▸ **TUGAS**:
Ubah baris-baris dalam daftar di bawah menjadi butir-butir bernomor, mulai dari baris yang memuat "Image resolution: width=600" hingga akhir daftar, kedua ujungnya termasuk, dengan melewatkan baris kosong. Jangan sertakan gambar dalam jawaban.

▸ **DATA SUMBER**:
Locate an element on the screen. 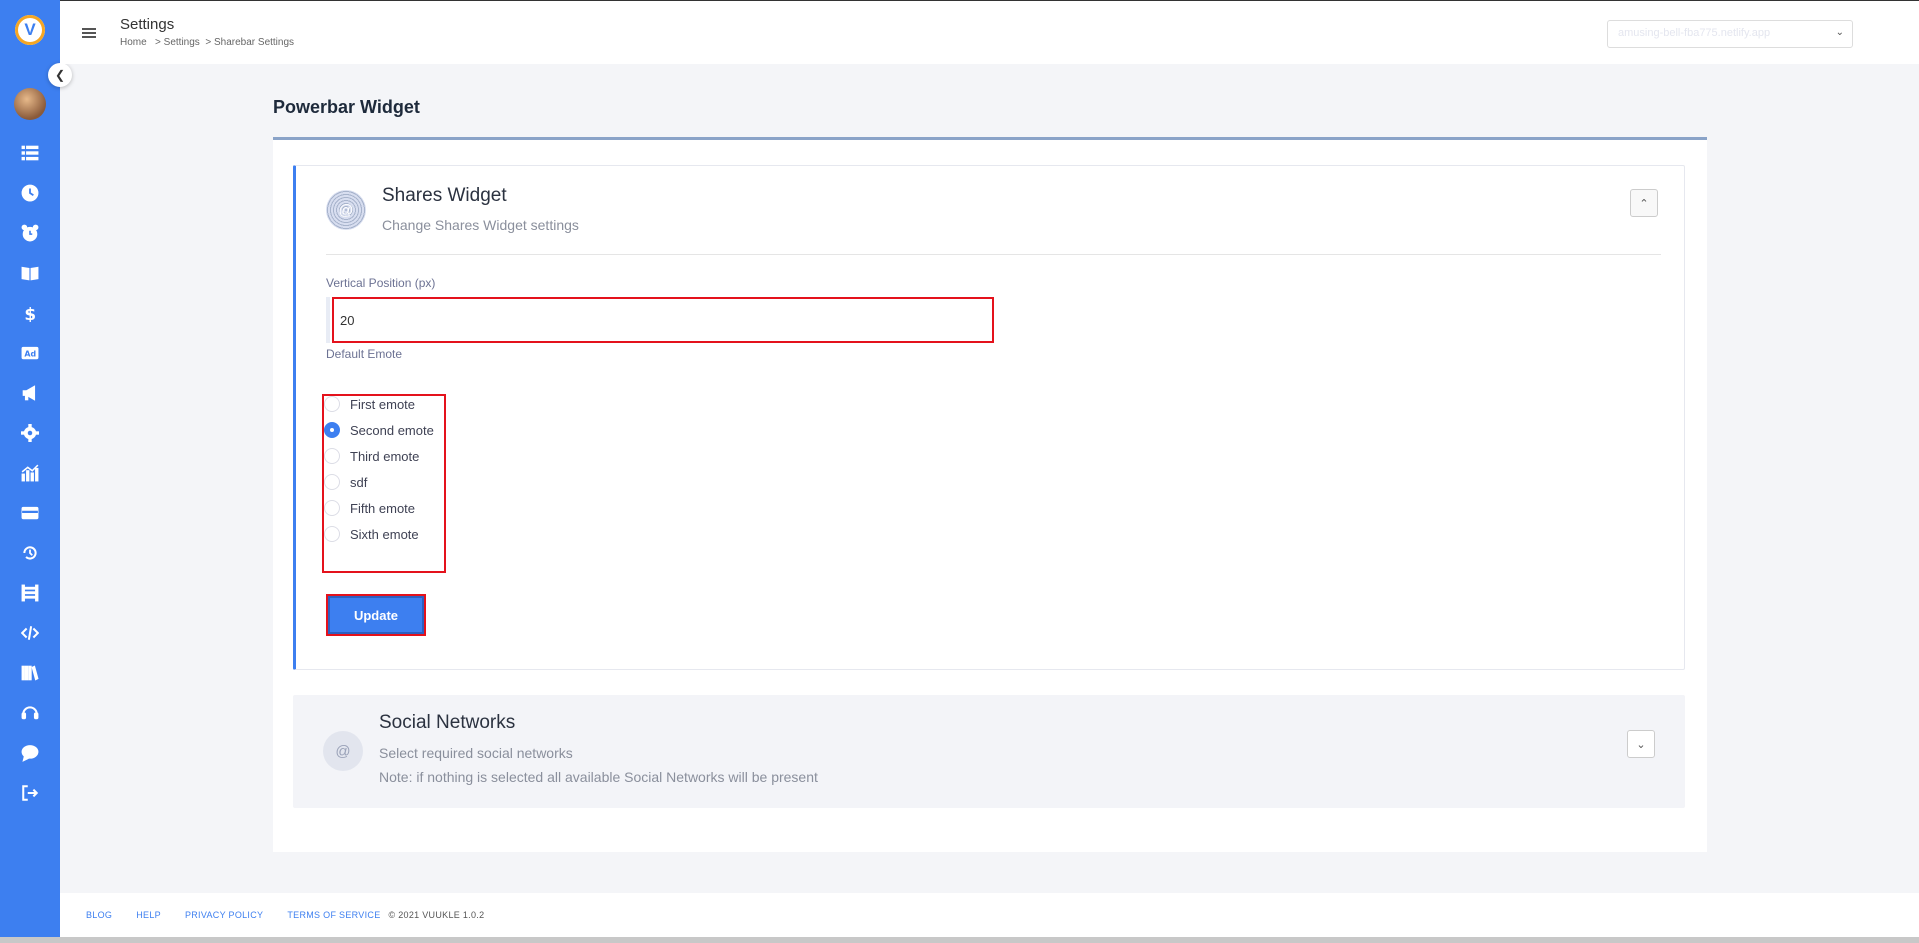 This screenshot has height=943, width=1919. abacus-icon is located at coordinates (30, 593).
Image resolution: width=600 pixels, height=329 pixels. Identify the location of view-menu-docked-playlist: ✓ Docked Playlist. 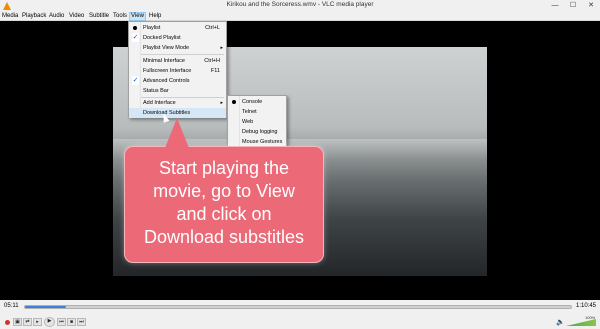
(178, 38).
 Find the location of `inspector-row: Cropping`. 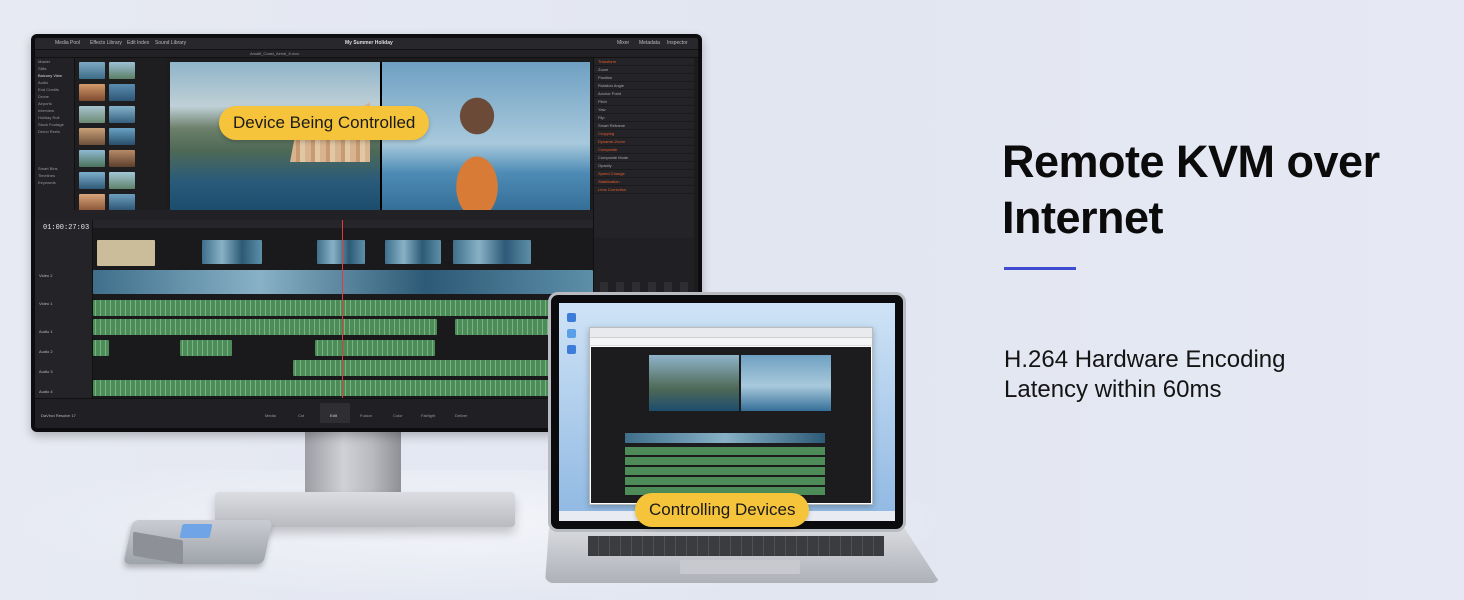

inspector-row: Cropping is located at coordinates (644, 134).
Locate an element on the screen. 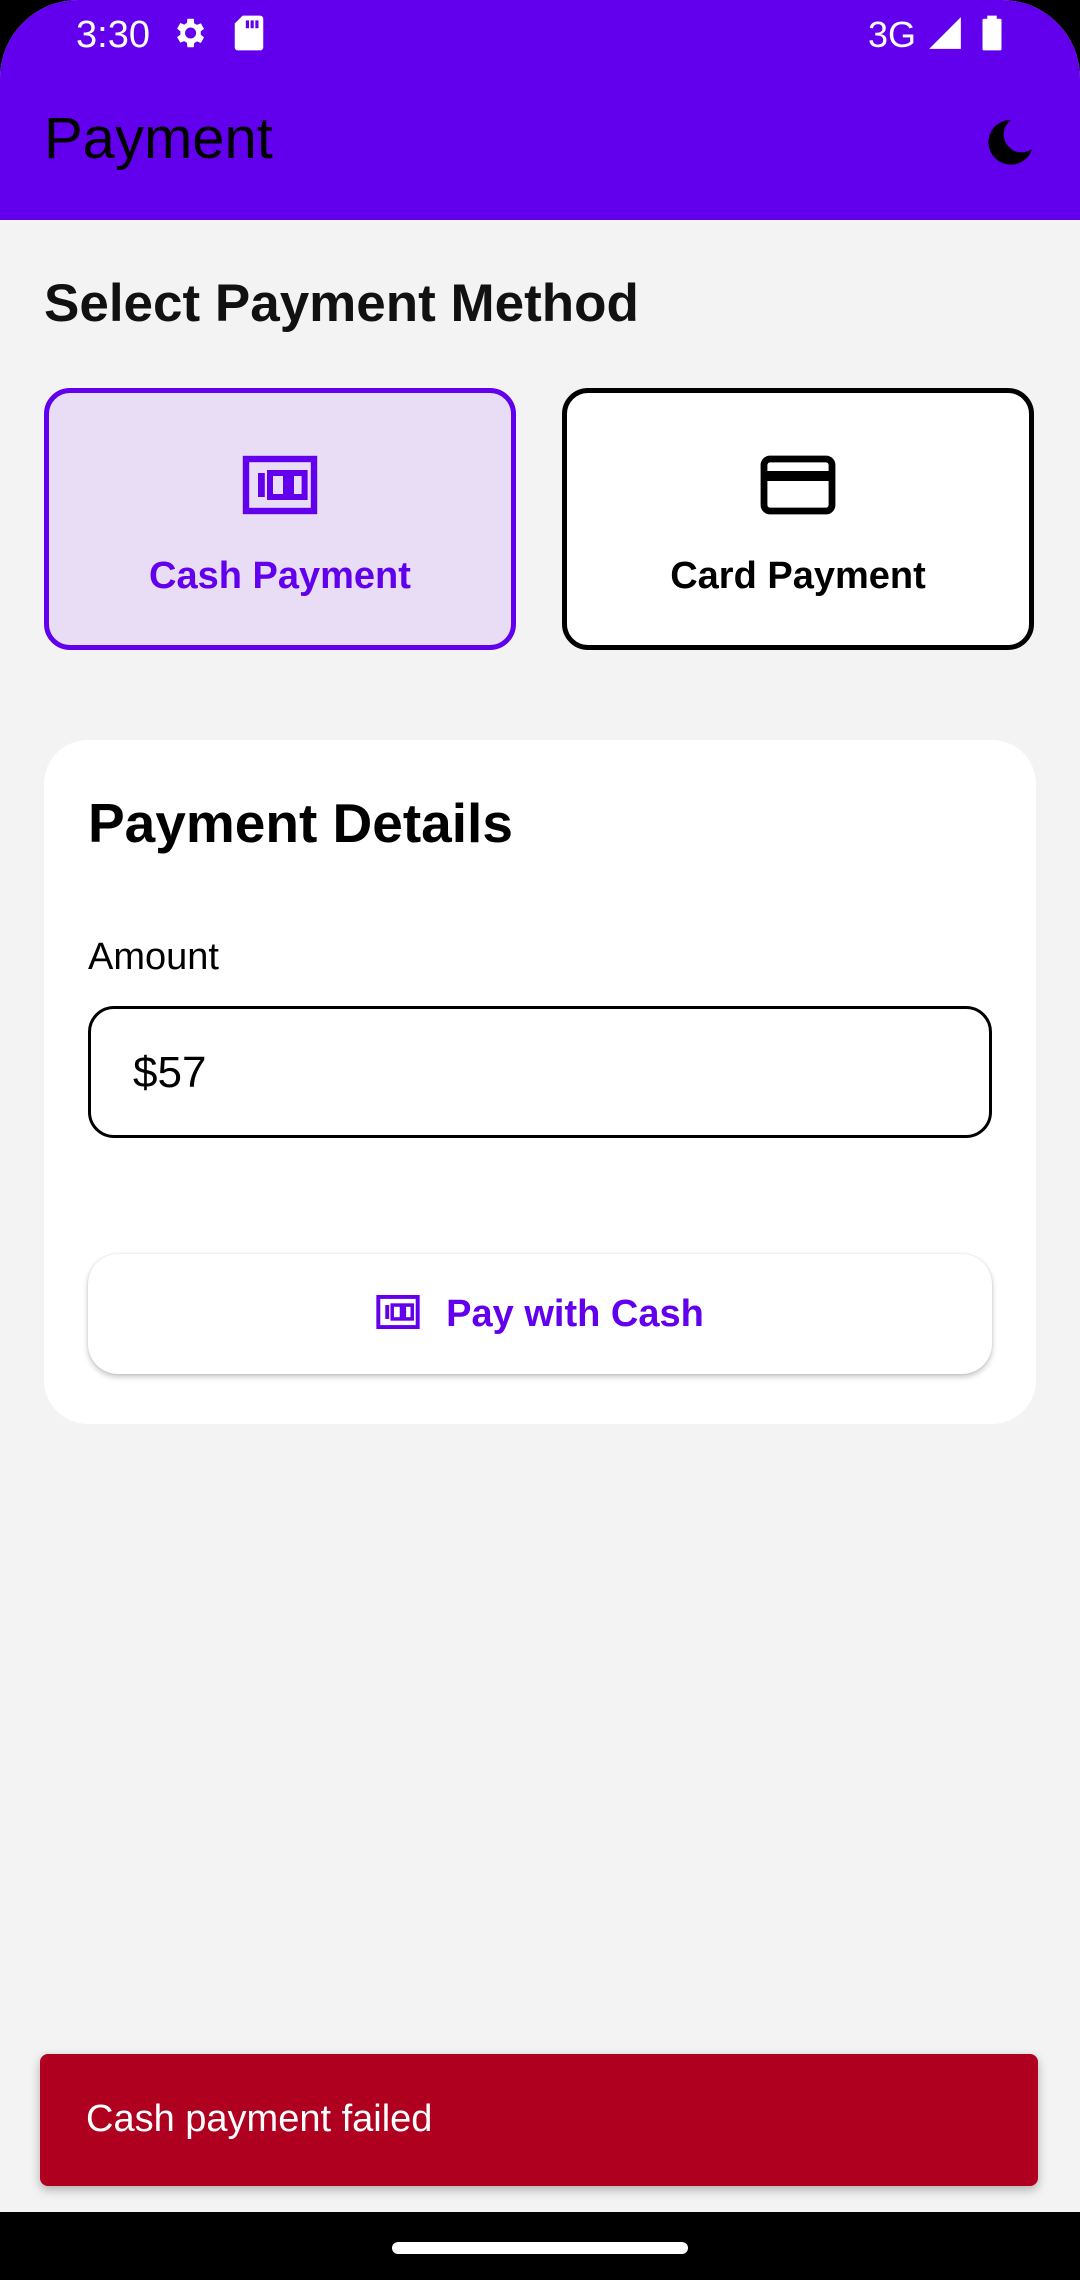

▸ **HASIL LATIHAN**:
1. Image resolution: width=600 pixels, height=329 pixels. Identify the location of view-menu-docked-playlist: ✓ Docked Playlist. 
2. (178, 38).
3.  Find the location of `inspector-row: Cropping`. 
4. inspector-row: Cropping is located at coordinates (644, 134).
5. Locate an element on the screen. 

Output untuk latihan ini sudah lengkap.